(Goal of the exercise):
Reproduce the whole listing, keeping every character the same.

(Entries provided):
* * *
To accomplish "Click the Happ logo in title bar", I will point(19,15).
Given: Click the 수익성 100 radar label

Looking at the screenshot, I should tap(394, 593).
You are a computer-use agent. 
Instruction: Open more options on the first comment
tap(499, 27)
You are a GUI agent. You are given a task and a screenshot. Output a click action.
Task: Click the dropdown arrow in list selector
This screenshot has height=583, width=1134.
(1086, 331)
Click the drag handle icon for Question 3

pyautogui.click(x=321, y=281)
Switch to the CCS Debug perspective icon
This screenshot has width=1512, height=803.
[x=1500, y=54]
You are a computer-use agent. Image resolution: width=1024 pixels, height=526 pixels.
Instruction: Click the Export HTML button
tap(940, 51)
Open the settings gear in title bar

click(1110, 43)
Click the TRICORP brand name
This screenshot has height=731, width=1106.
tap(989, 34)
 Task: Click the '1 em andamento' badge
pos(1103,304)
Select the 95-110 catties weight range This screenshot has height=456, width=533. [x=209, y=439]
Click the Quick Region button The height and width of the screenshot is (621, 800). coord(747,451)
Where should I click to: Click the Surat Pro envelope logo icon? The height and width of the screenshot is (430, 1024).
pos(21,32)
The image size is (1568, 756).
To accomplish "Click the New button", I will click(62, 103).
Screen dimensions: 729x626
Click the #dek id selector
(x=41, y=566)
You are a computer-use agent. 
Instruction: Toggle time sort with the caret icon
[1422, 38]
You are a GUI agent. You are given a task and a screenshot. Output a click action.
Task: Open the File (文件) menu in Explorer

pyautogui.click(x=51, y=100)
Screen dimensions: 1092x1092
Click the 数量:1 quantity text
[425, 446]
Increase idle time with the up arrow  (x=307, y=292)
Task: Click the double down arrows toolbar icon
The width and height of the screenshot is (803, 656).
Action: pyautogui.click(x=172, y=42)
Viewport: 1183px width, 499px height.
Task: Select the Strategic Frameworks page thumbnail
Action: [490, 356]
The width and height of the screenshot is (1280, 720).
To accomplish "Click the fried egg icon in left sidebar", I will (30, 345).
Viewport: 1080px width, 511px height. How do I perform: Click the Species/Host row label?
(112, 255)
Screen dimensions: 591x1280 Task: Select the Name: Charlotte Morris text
* * *
(Written solution):
To accomplish "Click the Happ logo in title bar", I will point(19,15).
Given: Click the 수익성 100 radar label

Looking at the screenshot, I should tap(394, 593).
You are a computer-use agent. 
Instruction: Open more options on the first comment
tap(499, 27)
You are a GUI agent. You are given a task and a screenshot. Output a click action.
Task: Click the dropdown arrow in list selector
This screenshot has height=583, width=1134.
(1086, 331)
Click the drag handle icon for Question 3

pyautogui.click(x=321, y=281)
Switch to the CCS Debug perspective icon
This screenshot has width=1512, height=803.
[x=1500, y=54]
You are a computer-use agent. Image resolution: width=1024 pixels, height=526 pixels.
Instruction: Click the Export HTML button
tap(940, 51)
Open the settings gear in title bar

click(1110, 43)
Click the TRICORP brand name
This screenshot has height=731, width=1106.
tap(989, 34)
 Task: Click the '1 em andamento' badge
pos(1103,304)
Select the 95-110 catties weight range This screenshot has height=456, width=533. [x=209, y=439]
Click the Quick Region button The height and width of the screenshot is (621, 800). coord(747,451)
Where should I click to: Click the Surat Pro envelope logo icon? The height and width of the screenshot is (430, 1024).
pos(21,32)
The image size is (1568, 756).
To accomplish "Click the New button", I will click(62, 103).
Screen dimensions: 729x626
Click the #dek id selector
(x=41, y=566)
You are a computer-use agent. 
Instruction: Toggle time sort with the caret icon
[1422, 38]
You are a GUI agent. You are given a task and a screenshot. Output a click action.
Task: Open the File (文件) menu in Explorer

pyautogui.click(x=51, y=100)
Screen dimensions: 1092x1092
Click the 数量:1 quantity text
[425, 446]
Increase idle time with the up arrow  (x=307, y=292)
Task: Click the double down arrows toolbar icon
The width and height of the screenshot is (803, 656).
Action: pyautogui.click(x=172, y=42)
Viewport: 1183px width, 499px height.
Task: Select the Strategic Frameworks page thumbnail
Action: [490, 356]
The width and height of the screenshot is (1280, 720).
To accomplish "Click the fried egg icon in left sidebar", I will (30, 345).
Viewport: 1080px width, 511px height. How do I perform: Click the Species/Host row label?
(112, 255)
Screen dimensions: 591x1280 Task: Select the Name: Charlotte Morris text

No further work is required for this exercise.